Jinarajadasa appreciated art and advocated the ideal of beauty in speech and writing. He believed in a universal law that precedes and predicts nature. According to him, this law is subject to art and not any domain like physics or chemistry. The author held the opinion that the creation of art is essential in attaining Nirvana. He states that every student of the School of Wisdom, a school for members of the Theosophical Society, should be taught forms of art such as painting and poetry. By acquiring these skills, the students recreate the objective world and are able to take part in it. Jinarajadasa sees art as a means to see the goals of things, offering inside information that explains complicated problems. He wrote "Art as a factor in the soul's evolution" as a pamphlet. Pamphlets were used to arouse interest in the Theosophical movement.
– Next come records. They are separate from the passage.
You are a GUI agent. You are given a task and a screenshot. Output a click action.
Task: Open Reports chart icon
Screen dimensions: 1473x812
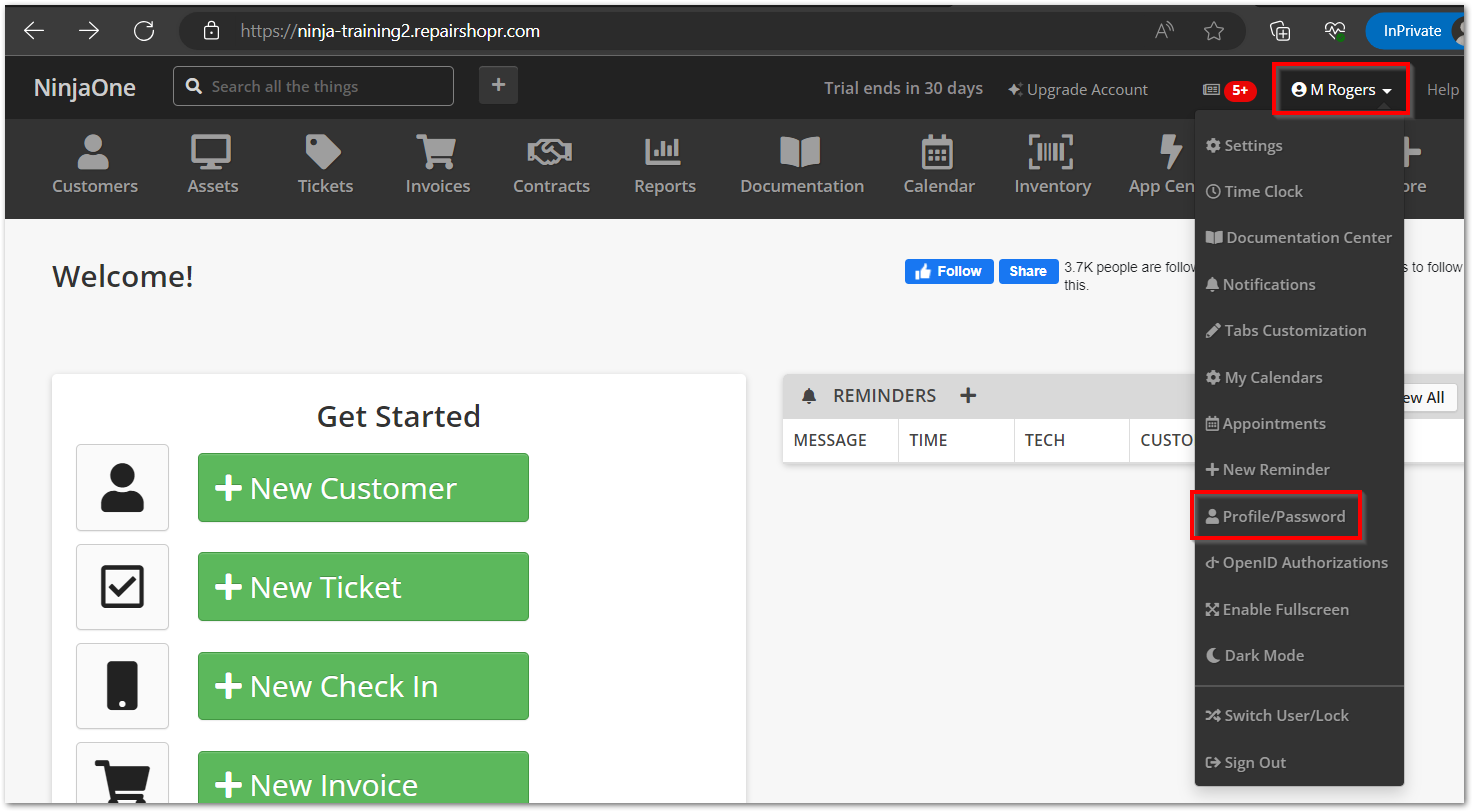tap(664, 154)
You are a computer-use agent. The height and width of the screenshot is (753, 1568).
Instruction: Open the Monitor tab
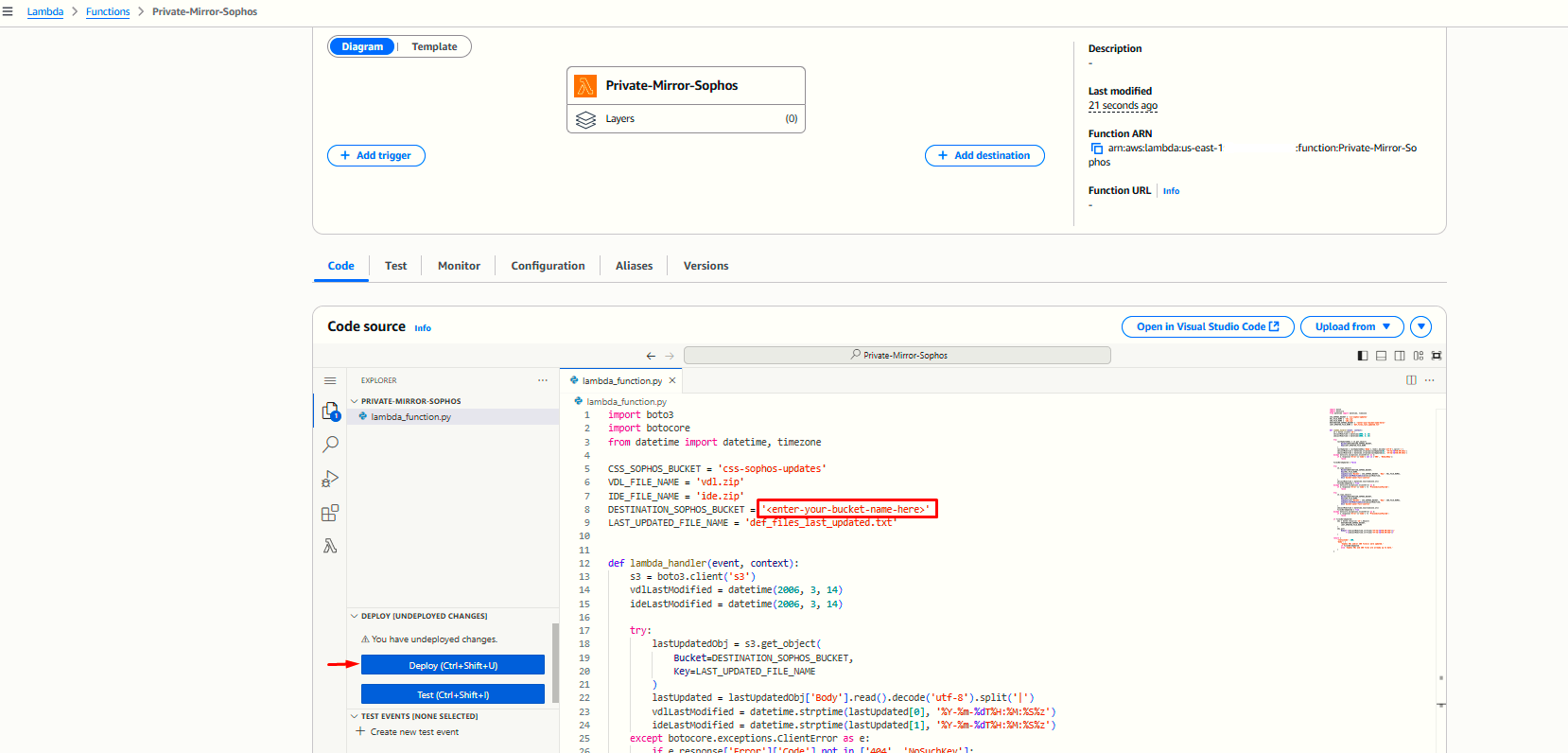point(459,266)
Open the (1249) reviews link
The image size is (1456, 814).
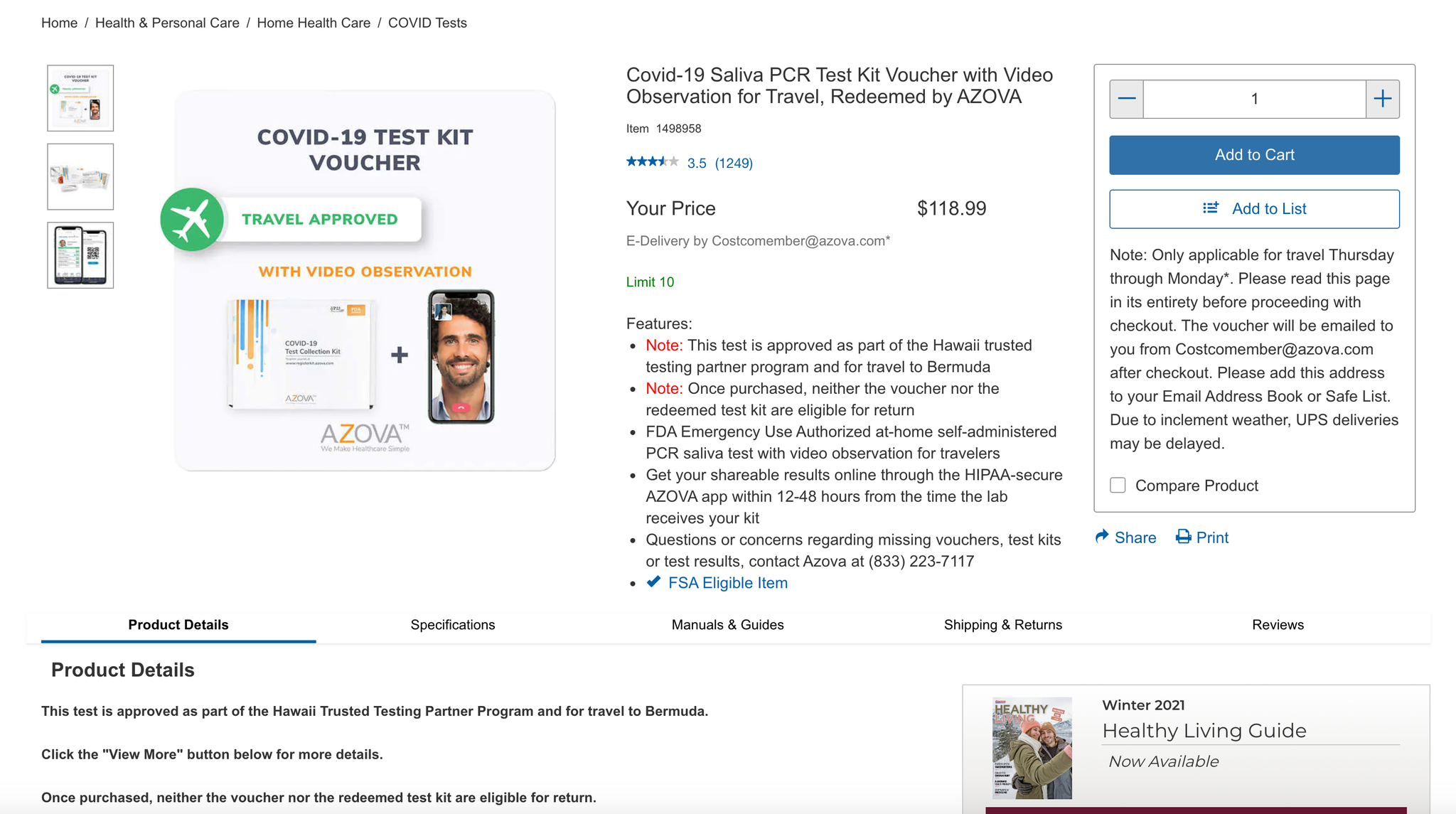(x=734, y=163)
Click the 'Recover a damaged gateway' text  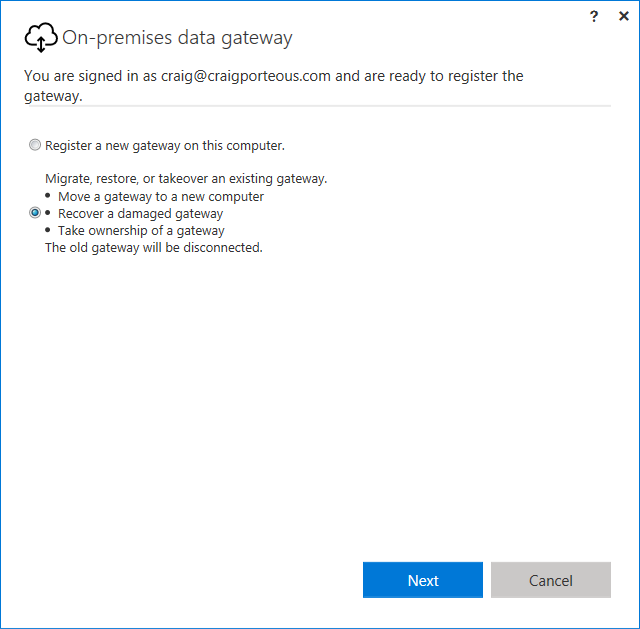click(x=140, y=214)
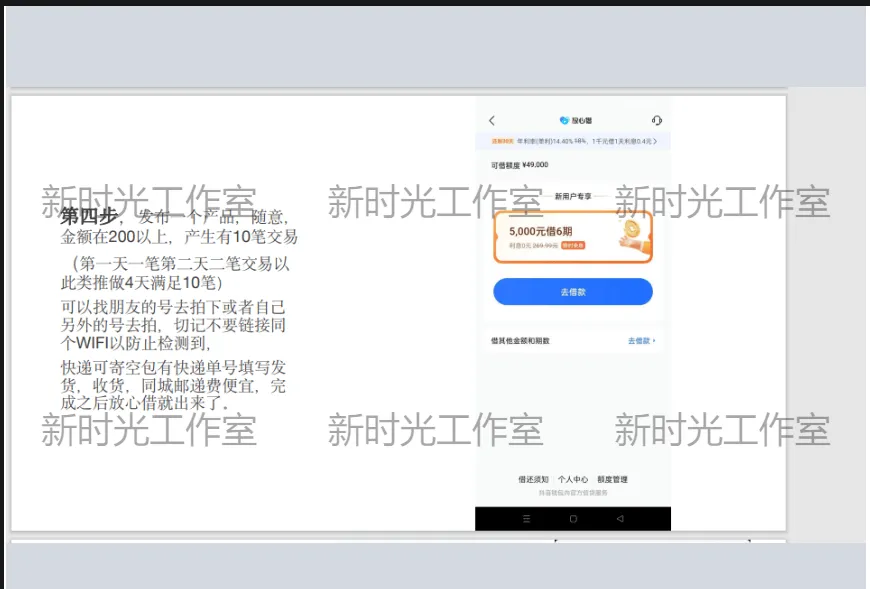870x589 pixels.
Task: Click the blue 去借款 button
Action: coord(573,292)
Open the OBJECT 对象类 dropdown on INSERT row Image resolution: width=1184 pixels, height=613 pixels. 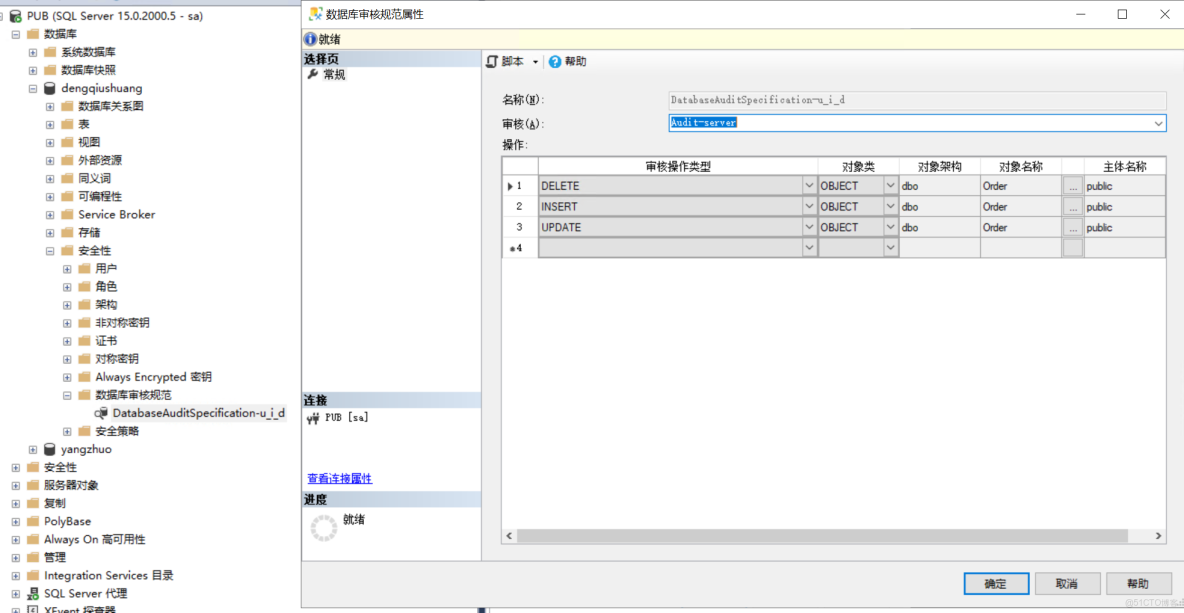[890, 206]
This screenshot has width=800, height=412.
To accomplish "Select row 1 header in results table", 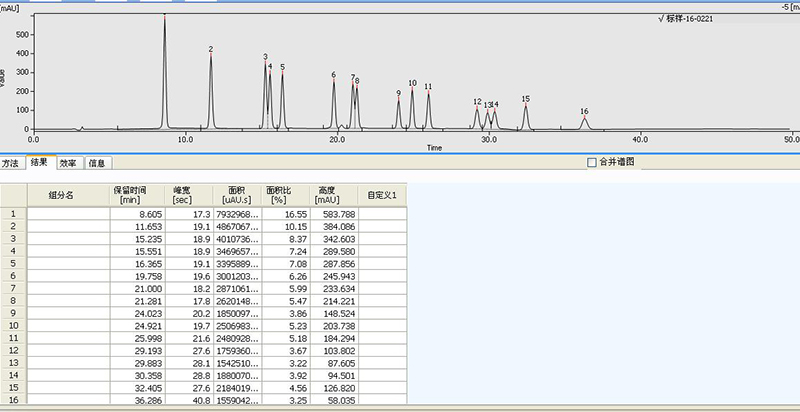I will click(13, 213).
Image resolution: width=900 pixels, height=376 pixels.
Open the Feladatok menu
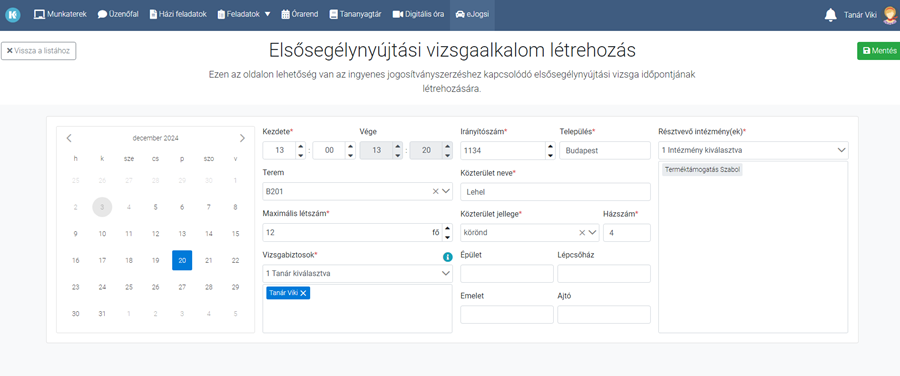pyautogui.click(x=244, y=15)
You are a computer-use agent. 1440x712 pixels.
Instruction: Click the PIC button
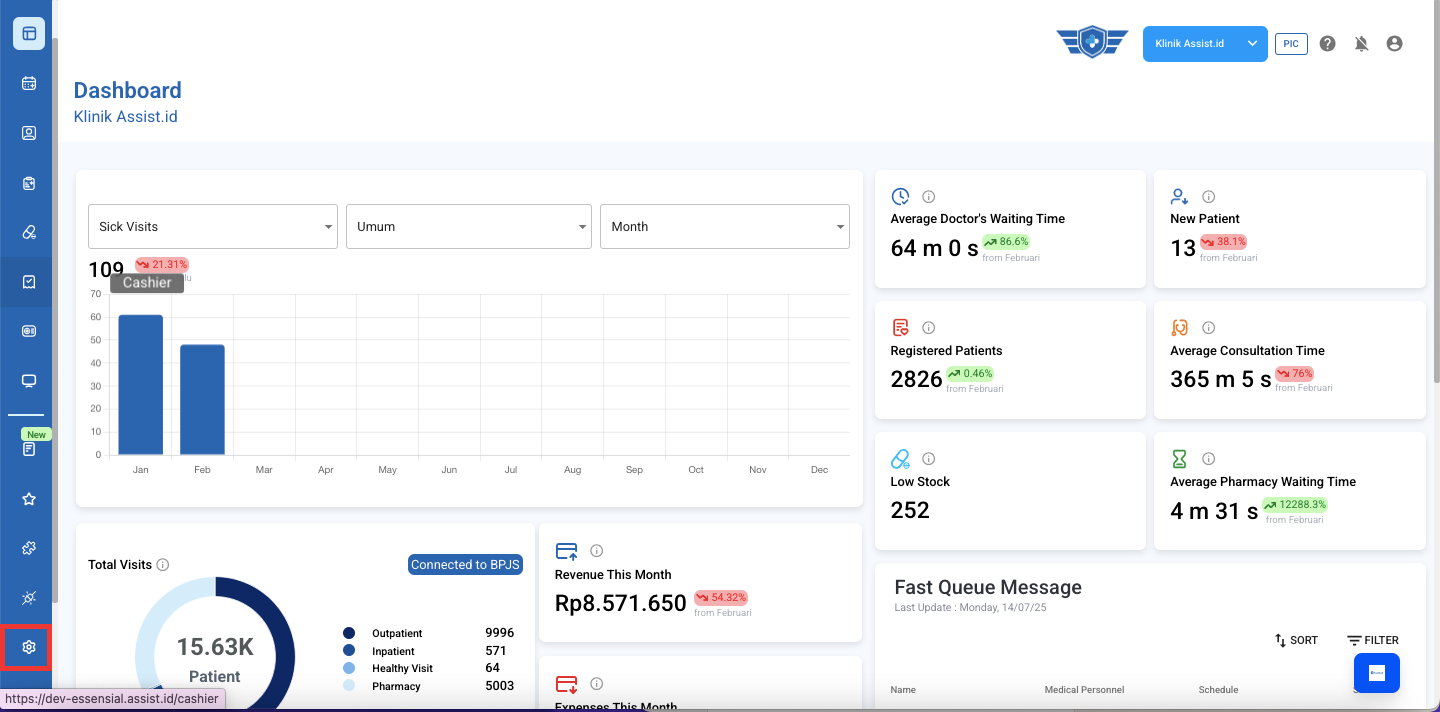[1291, 44]
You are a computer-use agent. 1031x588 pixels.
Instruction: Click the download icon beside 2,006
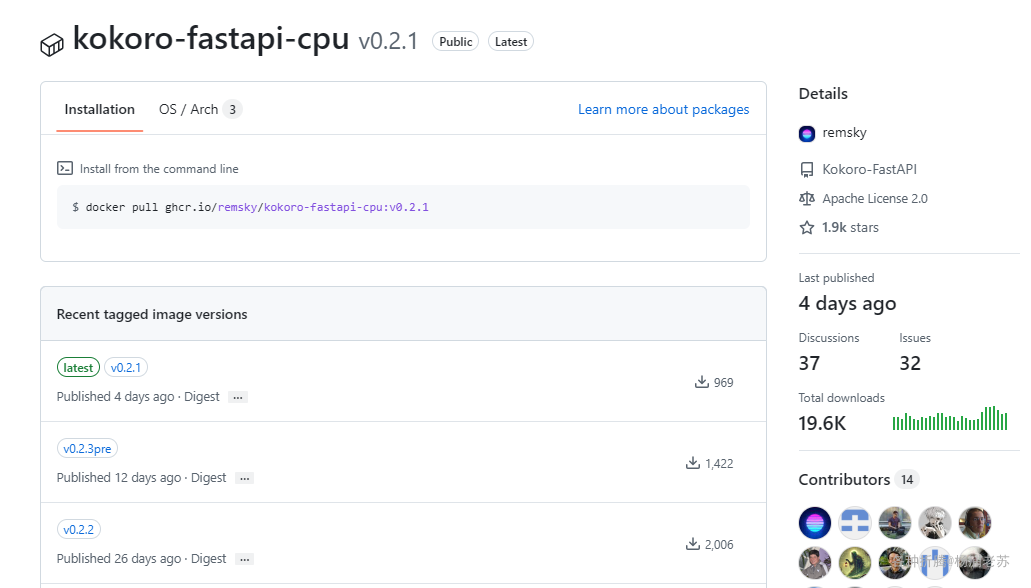(692, 544)
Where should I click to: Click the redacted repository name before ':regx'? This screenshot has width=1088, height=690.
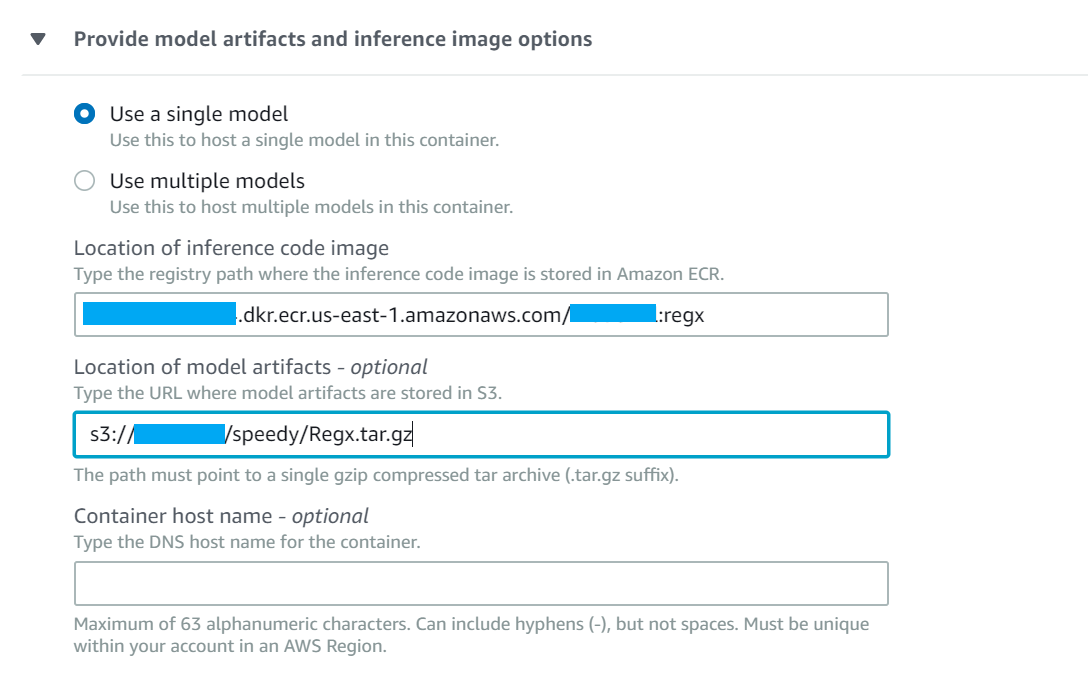(613, 313)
The book deals with theosophy, a belief system that supposes that there is a state of consciousness that shows the ultimate truth of the universe. Back when the term ‘theosophy’ was first used during the 3rd to the 6th century, it described a process by which knowledge could be derived spiritually and not through intellect. This is also reflected in "Art as a factor in the soul's evolution". In 1875 a new theosophical movement began with the Theosophical Society being founded. Three years later the society moved to India where Adyar became the new headquarter and where Jinarajadasa joined the Theosophical Society.

Content 
In "Art as a factor in the soul's evolution" Jinarajadasa explains what theosophy is and how its basic principles relate to intelligence and intuition. He concludes by explaining how art, as a form of intuition, can contribute to embodying the divine plan, which is one of the basic ideas of theosophy. Having a theosophical worldview allows humans to look at themselves and the universe from the point of view of God. Jinarajadasa states that the true meaning of life can be derived through theosophy. God, as the consciousness behind all things, has a divine plan that nature will reach through the process of evolution.According to the author, wisdom and mind can be equated to intuition and intelligence respectively, and are drivers for evolution. The human mind analyses facts and derives conclusions from them. These conclusions become generalizations and can be seen as archetypal ideas of the divine plan. Humans gain intelligence through this process. Human intuition is a stronger force of evolution than intelligence. It generalizes from within and every human possesses it, even if it is sometimes hidden. Art can be used as a means to put humans into touch with archetypal concepts through their intuition.

Art shows humans how to look at themselves and the world from God's point of view. It shows everything in their true relations and archetypal concepts. Drama and music are the highest forms of art. In drama, archetypes are materialized and performed live, which allows humans to anticipate experiences. Music directly represents the archetypes.

Reception 
After writing "Art as a factor of the soul's evolution", Jinarajadasa proceeded to work for the Theosophical Society. He started giving Convention lectures at Adyar in 1914, which is one of his duties as a theosophist and continued doing so until the end of his life. The then President of the Theosophical Society Annie Besant requested Jinarajadasa to go to Italy for theosophical work. After returning from Italy, Jinarajadasa held many different positions in the Theosophical Society and finally took office as the President of the Theosophical Society on February 17, 1946. His many publications and his work for the society made the author a valuable member of the Theosophical Society and he greatly contributed to the proliferation of theosophy. Jinarajadasa worked as an editor for The Theosophist, the official magazine of the Theosophical Society and thus further spreading theosophical ideas during different periods of his life.

Jinarajadasa wrote multiple books after "Art as a factor in the soul's evolution" and most of them deal with theosophy as well such as "Theosophy and Modern Thought" (1914) and  "First Principles of Theosophy" (1921). All of his books were published by the Theosophical Publishing House, Adyar.

The book "Art as a factor in the soul's evolution" is part of the special collection of Maastricht University.